ASCII file parser - to read between brackets ()

olson_ord

Hi,
My ascii file is not exactly a comma separated file. The following is
a small but complete example of such a file. (This is the ISCAS circuit
file format that I need to read in.)

----------- Example c17.bench ----------------
INPUT(1)
INPUT(2)
INPUT(3)
INPUT(6)
INPUT(7)

OUTPUT(22)
OUTPUT(23)

10 = NAND(1, 3)
11 = NAND(3, 6)
16 = NAND(2, 11)
19 = NAND(11, 7)
22 = NAND(10, 16)
23 = NAND(16, 19)
----------------End of Example ----------------

I would like to note that the numbers can also be replaced by some
other symbols - so they are actually to be treated as strings and not
as numbers.
Eg. "1" can also be "N_1" or "Node_1" - or any other string
representation.

Now I would like to know what should be my approach to reading in this
file, i.e. the algorithm.

Off the top of my head I think I would just have to read in each line
as a string. Then I would search the string for various keywords. On
finding a keyword I would then find the location of the two brackets ()
- and then parse the values between them.
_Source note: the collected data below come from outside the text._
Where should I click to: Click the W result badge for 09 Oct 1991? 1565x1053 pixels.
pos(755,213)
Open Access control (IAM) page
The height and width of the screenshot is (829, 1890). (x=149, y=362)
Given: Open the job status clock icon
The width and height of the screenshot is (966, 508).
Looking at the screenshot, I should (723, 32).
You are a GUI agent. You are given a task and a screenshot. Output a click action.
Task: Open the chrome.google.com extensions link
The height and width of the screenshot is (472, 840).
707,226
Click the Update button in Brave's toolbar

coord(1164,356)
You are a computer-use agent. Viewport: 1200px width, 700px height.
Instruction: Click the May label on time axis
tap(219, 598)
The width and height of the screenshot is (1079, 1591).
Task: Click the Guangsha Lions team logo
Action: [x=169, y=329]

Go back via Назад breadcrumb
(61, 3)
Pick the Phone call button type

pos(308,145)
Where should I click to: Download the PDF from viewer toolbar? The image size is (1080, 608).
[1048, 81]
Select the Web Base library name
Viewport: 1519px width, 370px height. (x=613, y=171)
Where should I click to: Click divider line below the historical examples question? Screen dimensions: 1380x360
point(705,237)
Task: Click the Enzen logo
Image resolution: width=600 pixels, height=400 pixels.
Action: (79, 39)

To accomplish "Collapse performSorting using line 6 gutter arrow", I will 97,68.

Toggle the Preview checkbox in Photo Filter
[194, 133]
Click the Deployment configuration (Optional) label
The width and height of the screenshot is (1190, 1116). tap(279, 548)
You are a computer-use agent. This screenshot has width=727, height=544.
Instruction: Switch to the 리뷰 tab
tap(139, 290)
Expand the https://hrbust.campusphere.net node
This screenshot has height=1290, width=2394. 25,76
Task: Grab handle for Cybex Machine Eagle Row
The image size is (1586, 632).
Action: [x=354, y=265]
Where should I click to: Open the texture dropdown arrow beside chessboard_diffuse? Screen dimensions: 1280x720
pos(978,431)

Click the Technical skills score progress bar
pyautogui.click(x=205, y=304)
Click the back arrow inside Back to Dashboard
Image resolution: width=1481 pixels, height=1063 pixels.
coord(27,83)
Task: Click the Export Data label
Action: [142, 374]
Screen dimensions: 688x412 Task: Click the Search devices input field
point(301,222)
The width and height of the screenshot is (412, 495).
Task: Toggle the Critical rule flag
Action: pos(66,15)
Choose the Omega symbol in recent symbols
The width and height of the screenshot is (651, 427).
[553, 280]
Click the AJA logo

I am wondering if this approach is the right way to go.

Thanks a lot guys,
O.O.

Feb 15 '06 #1

Subscribe Post Reply

4025

Victor Bazarov

ol*******@yahoo.it wrote:

Hi,
My ascii file is not exactly a comma separated file. [...]

Now I would like to know what should be my approach to reading in this
file, i.e. the algorithm.

Off the top of my head I think I would just have to read in each line
as a string. Then I would search the string for various keywords. On
finding a keyword I would then find the location of the two brackets ()
- and then parse the values between them.

I am wondering if this approach is the right way to go.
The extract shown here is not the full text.